Run w32tm /query /status on the DC to verify the current time source.
Ensure the DC is syncing with a valid NTP server and not with a local machine or a misconfigured source.
Use a public NTP server or a hardware time source if possible (e.g., time.windows.com or pool.ntp.org).
Check NTP on the Cluster Nodes:
Ensure that the cluster nodes are correctly configured to sync with the Domain Controller as their NTP source.
Run w32tm /query /source on the cluster nodes to verify that the NTP source is set to the Domain Controller.
You can also force the NTP sync by running w32tm /resync on the cluster nodes and checking if the time corrects itself.
If the nodes are not syncing correctly, you can try to reconfigure the NTP settings on the nodes:
w32tm /config /manualpeerlist:"<DC_IP_or_NTP_Server>" /syncfromflags:manual /reliable:YES /update
- W32Time Service
The W32Time service (Windows Time service) might be having issues, especially in a cluster environment where time synchronization is critical. The Event ID 261 indicates that the system is being forced to reset the time.
Reset the Windows Time Service:
Try restarting the Windows Time service on both the Domain Controller and the cluster nodes:
net stop w32time
net start w32time
You can also configure the service to be more reliable by setting it as "reliable":
w32tm /config /manualpeerlist:"<your NTP server>" /syncfromflags:manual /reliable:YES /update
After resetting, monitor the event logs to see if the issue continues.
- Clock Drift / Hardware Issues
Since you mentioned that the nodes have been up for almost 3 years, it's possible that hardware-related issues (e.g., clock drift) might be contributing to the problem. You should check for:
System clock issues: Ensure that the system's hardware clock (CMOS) is functioning correctly. Sometimes, a failing CMOS battery can cause time resets.
To check the hardware clock:
w32tm /stripchart /computer:<your_server_IP> /samples:5
- PostgreSQL and Time Handling
It's important to ensure that your PostgreSQL server isn't handling time incorrectly due to these changes in the system time. If the system clock is jumping, PostgreSQL might store timestamps in an unexpected manner, which could explain the weird values (like "March 5th, 1906").
Check PostgreSQL configuration: Ensure that PostgreSQL is using UTC for time handling to avoid confusion with time zones.
Verify that timestamps are stored correctly in the database and ensure no "time zone drift" is happening due to time inconsistencies.
- Event ID 259 and 261 Analysis
The logs you’ve shared show that Event ID 259 is being logged, which is a periodic NTP sync log entry.

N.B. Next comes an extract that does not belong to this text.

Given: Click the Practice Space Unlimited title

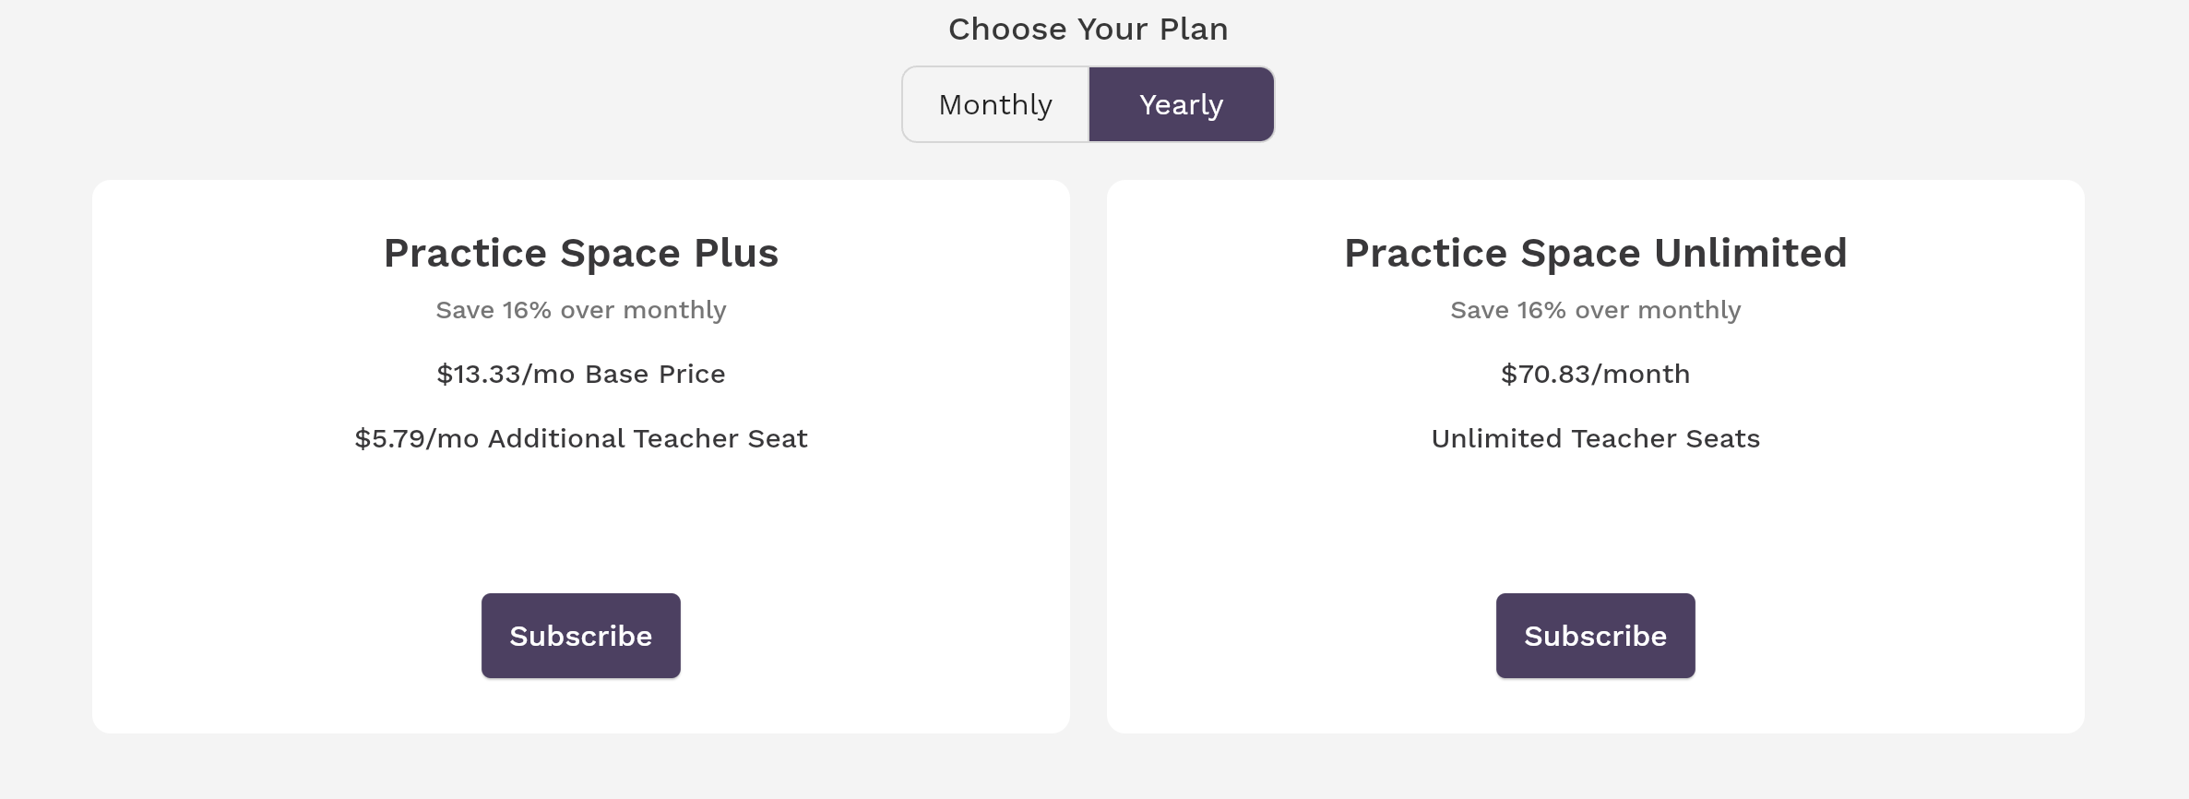Looking at the screenshot, I should click(1595, 253).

The system is confirming it’s receiving time data from NTP servers (in your case, 10.255.2.1), but then Event ID 261 shows a drastic time change to a previous date (1906-03-06T01:56:38.759Z), which could suggest some sort of synchronization issue or a service trying to revert to an incorrect time source.
Check for time service misconfiguration: If there’s a time source conflict or misconfiguration in the NTP client setup, the system may attempt to adjust the time based on incorrect or outdated information.
- Cluster Nodes & Long Uptime
Since the cluster nodes have been up for almost 3 years, you might be facing some cumulative issues related to uptime, including:
Software bugs that could cause time synchronization issues in long-running clusters.
Memory issues or kernel bugs related to long-running services.
I hope the above information is helpful to you.
Best regards
Runjie Zhai